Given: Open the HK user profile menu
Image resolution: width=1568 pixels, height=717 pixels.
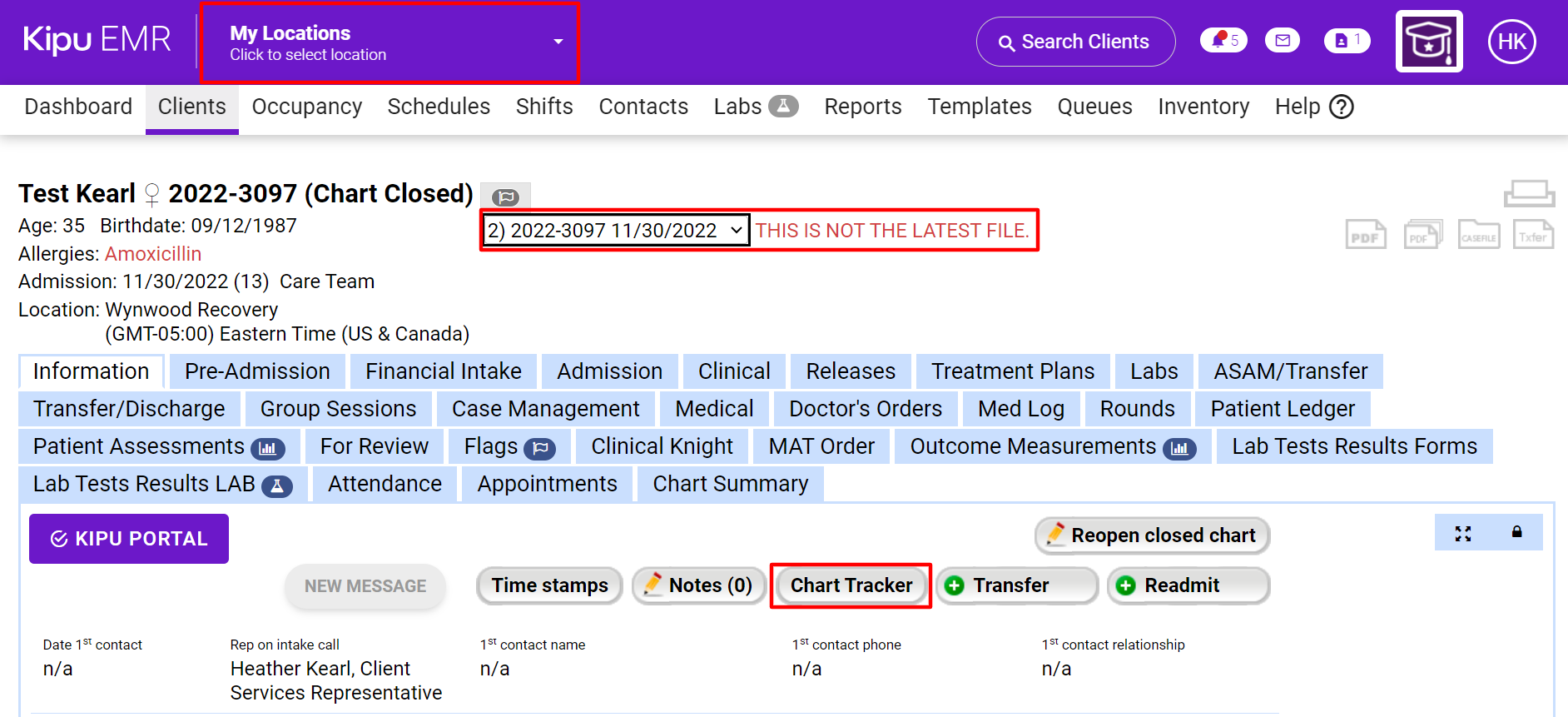Looking at the screenshot, I should [x=1511, y=42].
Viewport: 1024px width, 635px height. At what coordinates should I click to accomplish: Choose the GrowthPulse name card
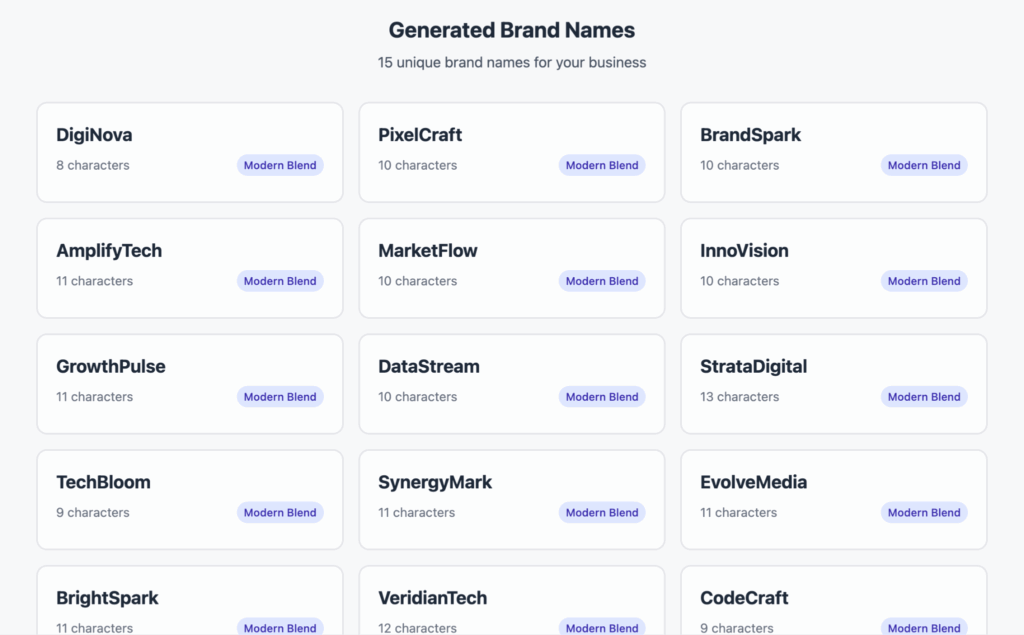[189, 383]
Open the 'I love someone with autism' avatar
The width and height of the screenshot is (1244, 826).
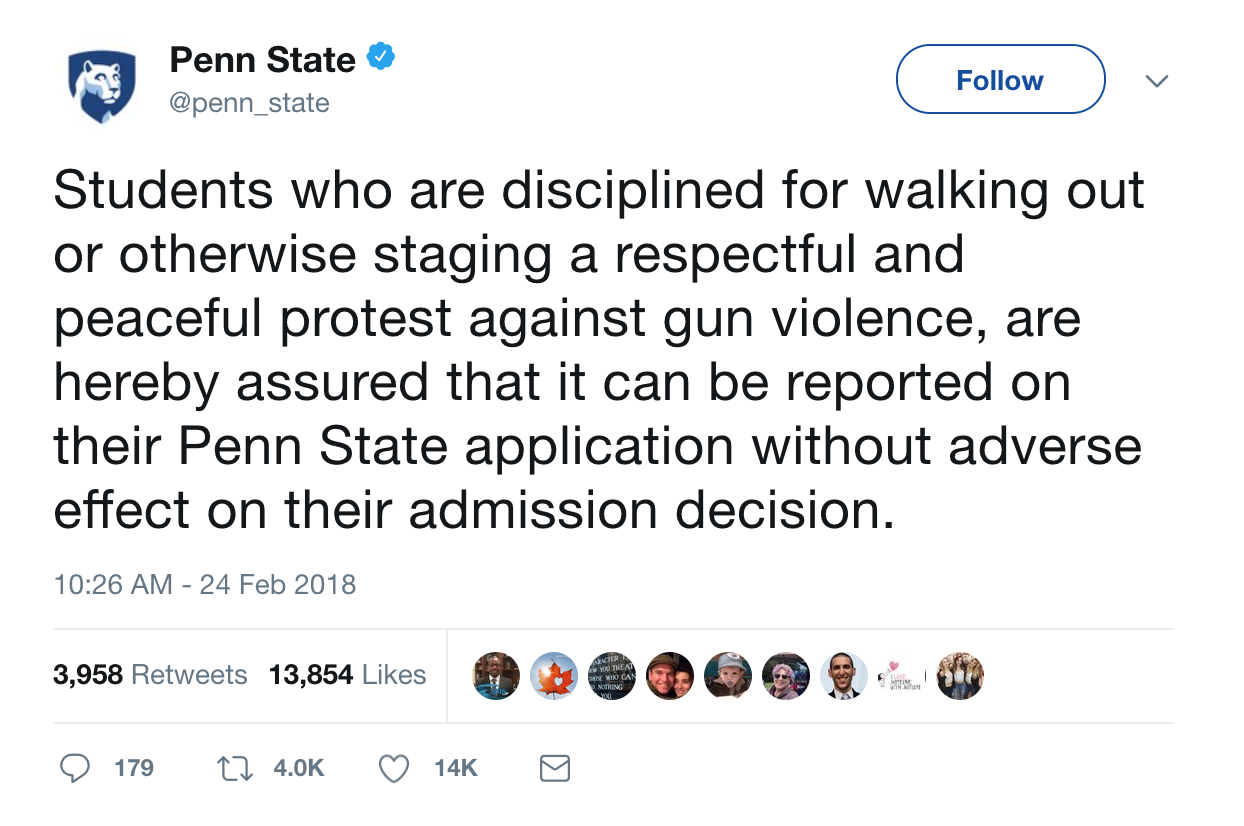point(901,676)
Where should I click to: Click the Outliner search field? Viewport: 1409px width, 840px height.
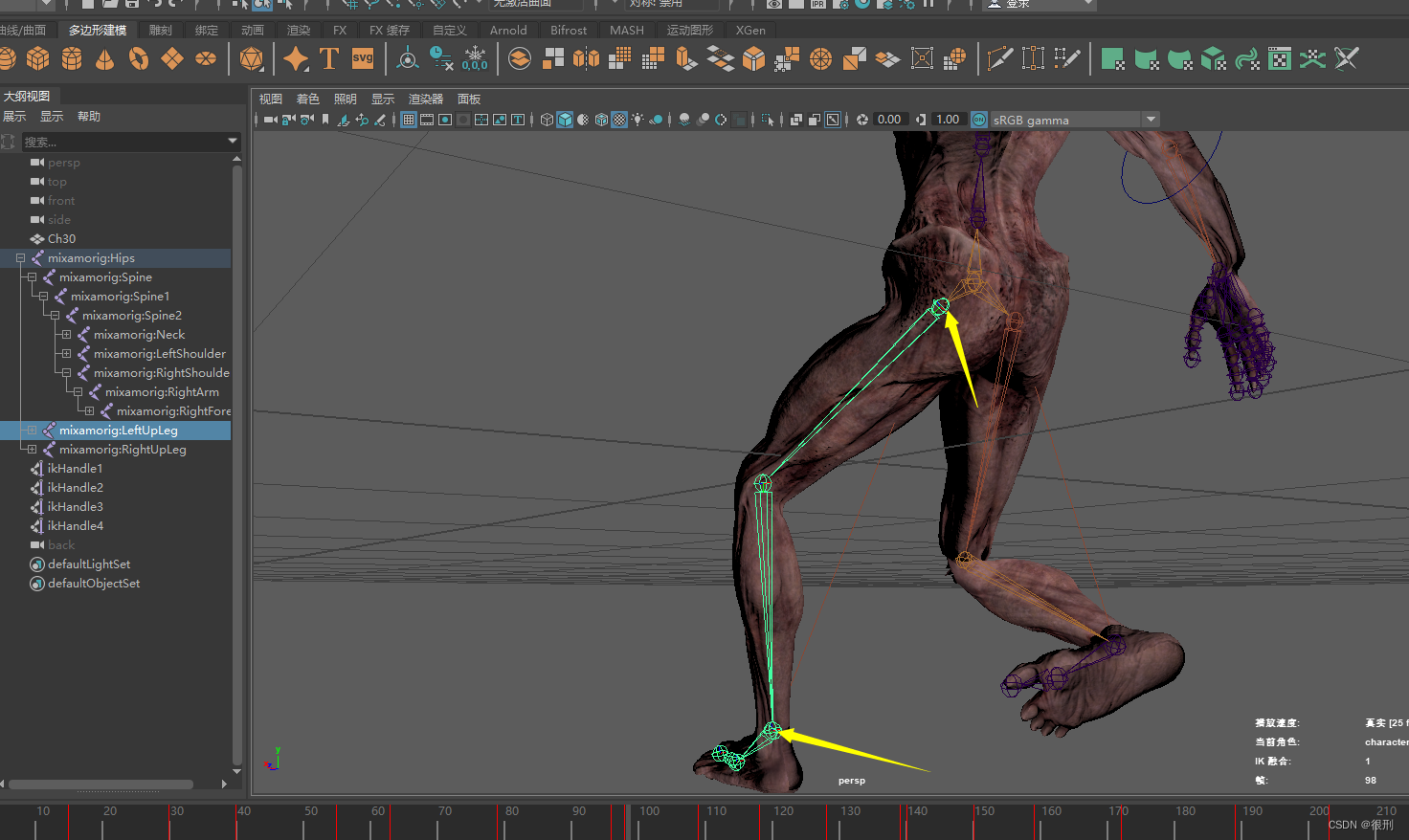[124, 141]
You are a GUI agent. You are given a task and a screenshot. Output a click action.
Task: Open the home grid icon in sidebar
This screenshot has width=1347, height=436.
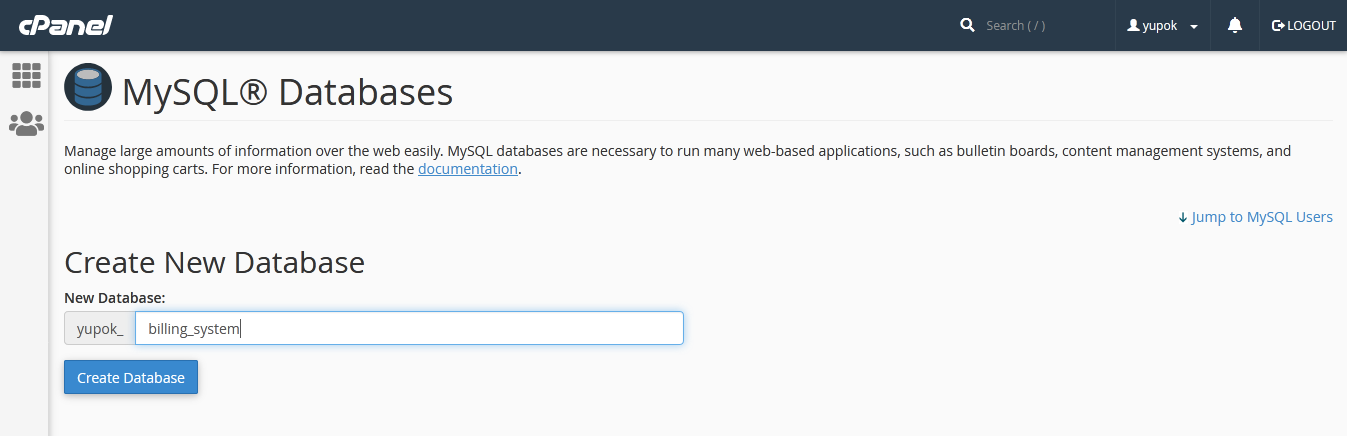point(26,75)
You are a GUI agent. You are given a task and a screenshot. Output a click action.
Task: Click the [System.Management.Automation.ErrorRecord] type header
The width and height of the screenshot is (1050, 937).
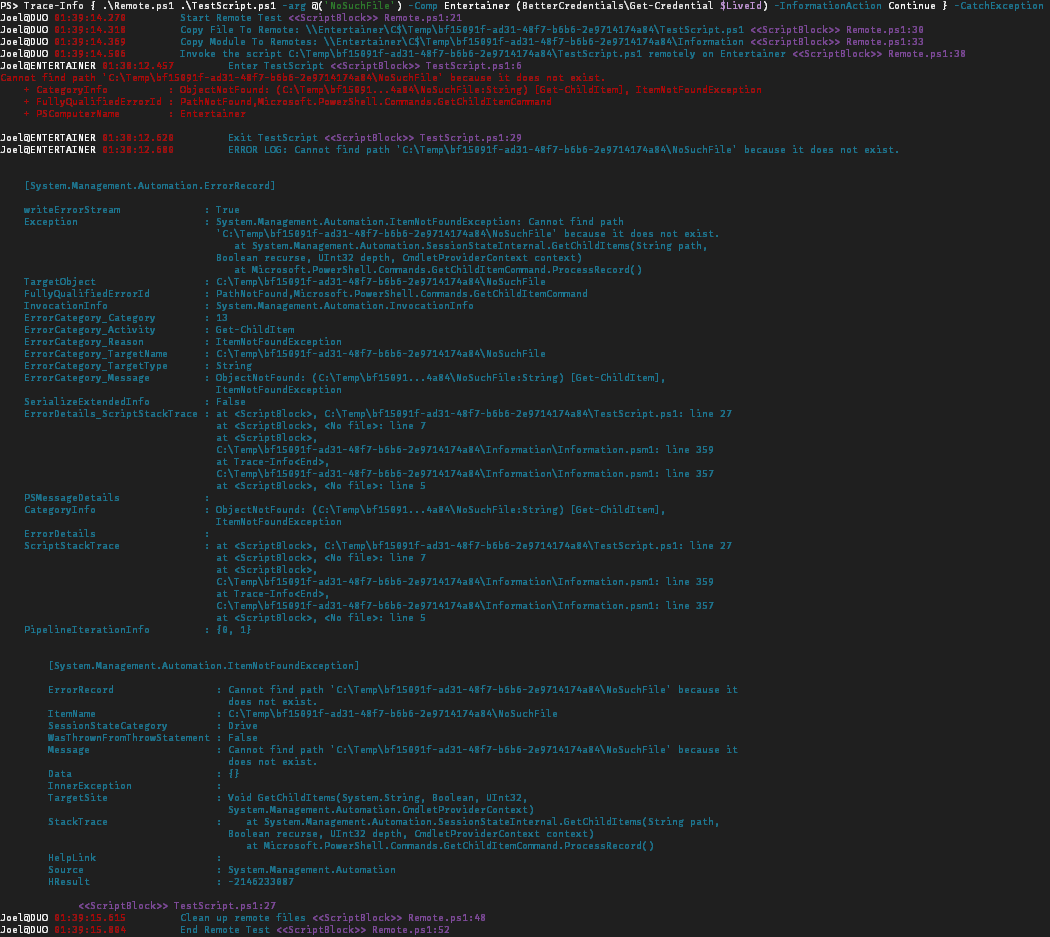click(x=150, y=186)
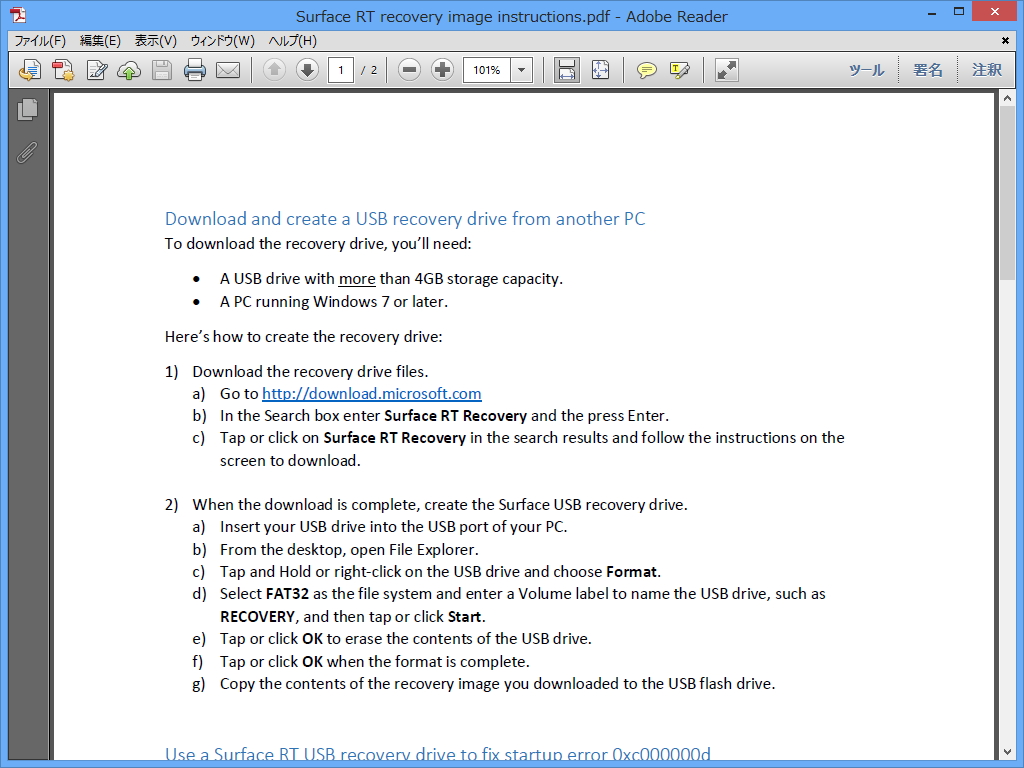
Task: Show the page thumbnails panel
Action: pos(27,110)
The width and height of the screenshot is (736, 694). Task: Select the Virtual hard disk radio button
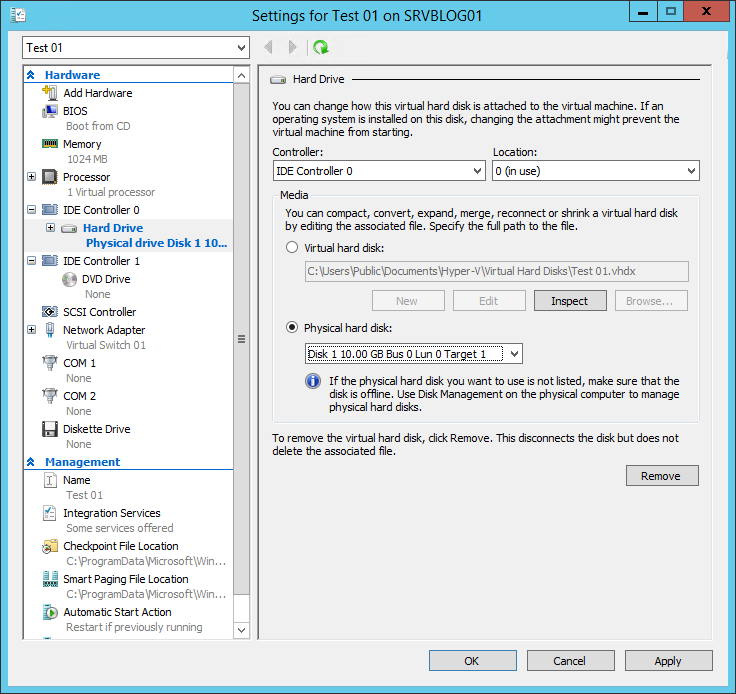pyautogui.click(x=292, y=247)
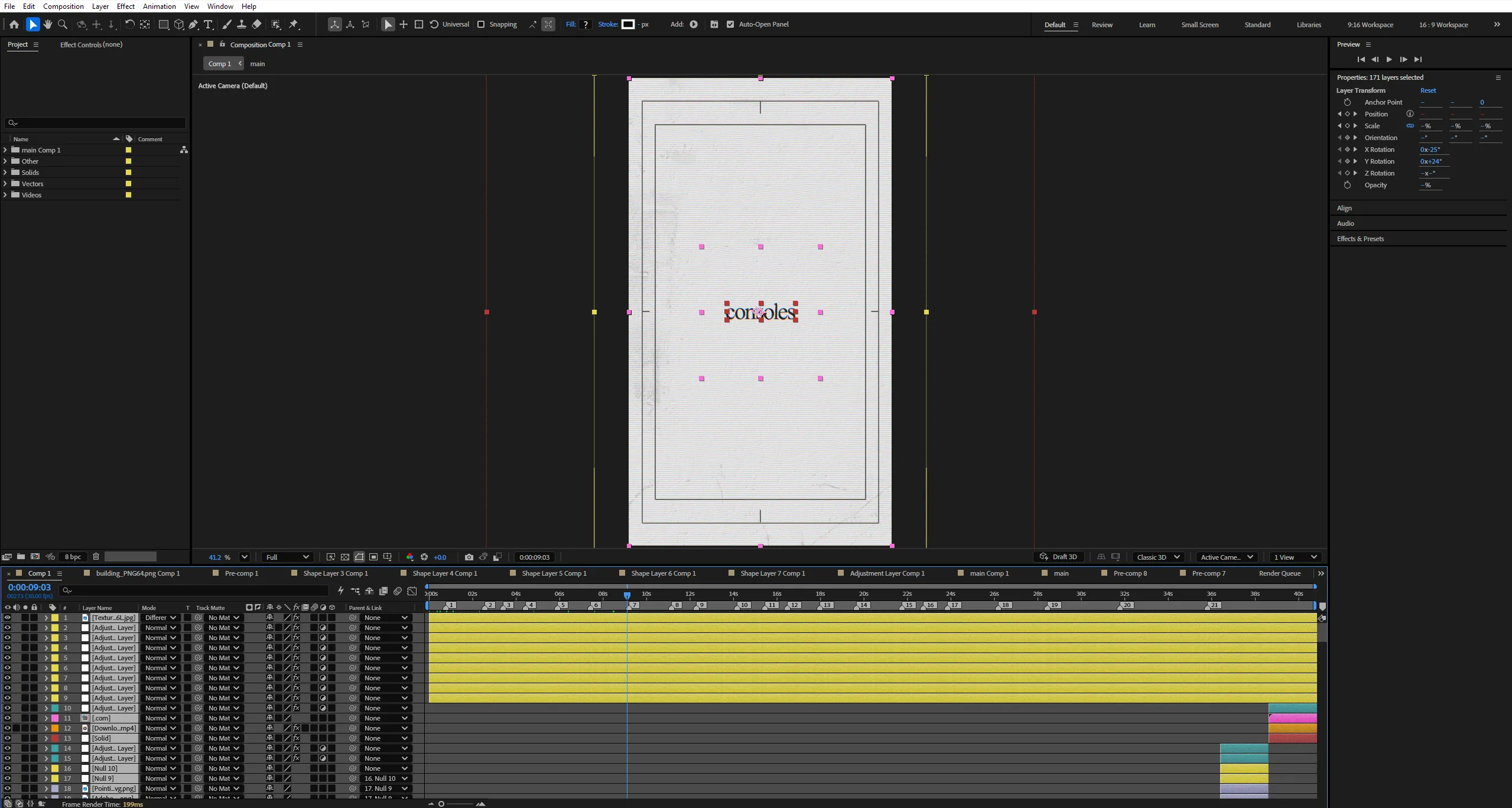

────────────────

Problem description. Transcribe every entry word for word, but omit the pictures.

Solution to this task.
Given: Open the HK user profile menu
Image resolution: width=1568 pixels, height=717 pixels.
Looking at the screenshot, I should [x=1511, y=42].
Viewport: 1024px width, 635px height. At what coordinates should I click to accomplish: Choose the GrowthPulse name card
[189, 383]
Open the 'I love someone with autism' avatar
The width and height of the screenshot is (1244, 826).
point(901,676)
Where should I click to: Click the Outliner search field? Viewport: 1409px width, 840px height.
[124, 141]
You are a GUI agent. You are given a task and a screenshot. Output a click action.
Task: Open the home grid icon in sidebar
This screenshot has width=1347, height=436.
point(26,75)
You are a GUI agent. You are given a task and a screenshot. Output a click action.
Task: Click the [System.Management.Automation.ErrorRecord] type header
The width and height of the screenshot is (1050, 937).
click(x=150, y=186)
Task: Show the page thumbnails panel
Action: pos(27,110)
The width and height of the screenshot is (736, 694). Task: Select the Virtual hard disk radio button
pyautogui.click(x=292, y=247)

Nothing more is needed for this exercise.